The bill is currently at the report stage in the House of Lords and these clauses were added to the bill on 11th February 2015.
These clauses are not that dissimilar to the original private member’s bill and the aim is to “protect tenants against the practice of retaliatory eviction”.
The new clauses
You can read the detailed report by downloading the PDF from our useful links page. The key points are:
•Landlords will not be able to serve a section 21 notice in England within six months of the service of a ‘relevant notice’ or , where the operation of the ‘relevant notice’ has been suspended, within six months of the end of a suspension of the relevant notice
•A relevant notice is defined as: an improvement notice relating to a category 1 hazard; an improvement notice relating to a category 2 hazard; or an emergency remedial action notice
•Section 21 notices will be invalid if, before the S21 is issued, the tenant complains in writing to the landlord regarding the condition of the property and the landlord does not respond within 14 days, or does not provide an adequate response, or issues a section 21 notice in response to the complaint, and the tenant then complains (on the same basis) to the local authority resulting in the authority issuing a ‘relevant notice’
•The protection from eviction will only apply if the authority has confirmed that there is a potential health and safety risk and where the tenant requested a repair before the section 21 notice was served
•It will not apply if the repair is required as a result of the tenant’s actions or the property is genuinely for sale
•The Secretary of State will have the power to make regulations to set a prescribed form of section 21 notices
•If the tenancy ends early and the tenant has paid rent in advance, a proportion of the rent will be paid back to the tenant by the landlord (there will be a formula to calculate this).

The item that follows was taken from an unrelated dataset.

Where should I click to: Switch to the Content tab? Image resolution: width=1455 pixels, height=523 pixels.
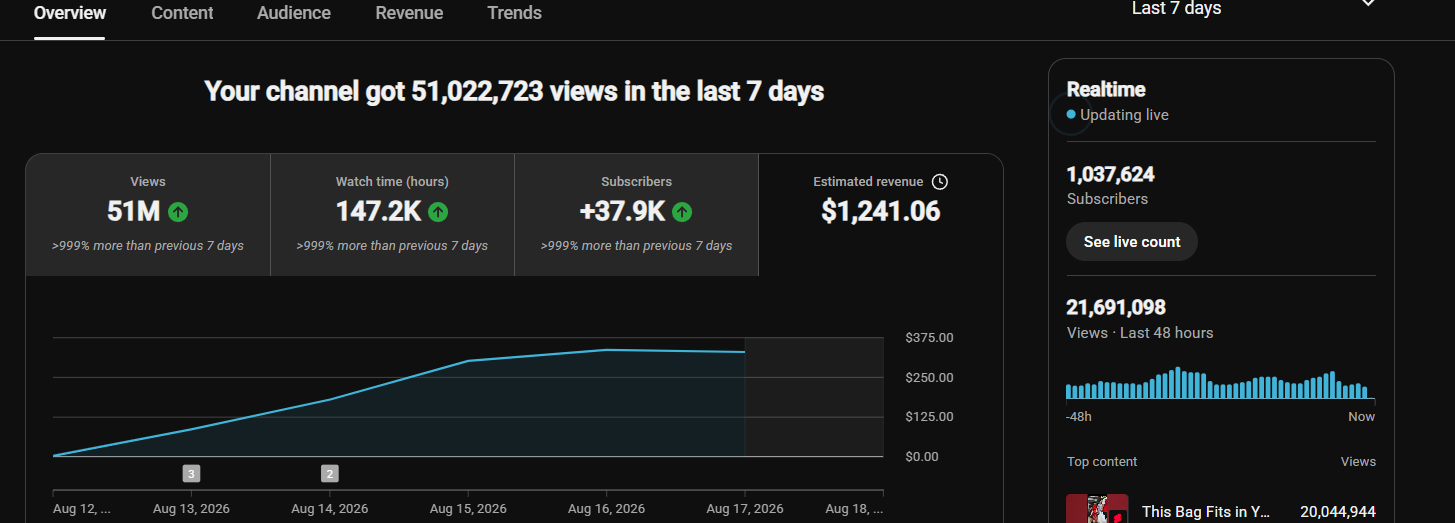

This will only apply to assured shorthold tenancies that start on or after the date the bill comes into force
A new clause that was not included in Sarah Teather’s bill will allow the Secretary of State to make regulations to specify information that a landlord will be required to provide to an assured shorthold tenant about their respective rights and responsibilities.
If this information is not provided the landlord will be prevented from serving a section 21 notice.
As with the original bill, there is always the danger that some tenants might abuse the system to prevent eviction.
The need to respond to a written complaint within 14 days could put a fair amount of pressure on landlords managing their properties themselves – best not to tell tenants when they are going on holiday!
Whilst tenants should not be threatened by their landlord, the MoJ statistics do suggest that this problem is smaller than is being made out, and that this new legislation could detract property owners from entering the private rental sector, further exacerbating the current housing crisis.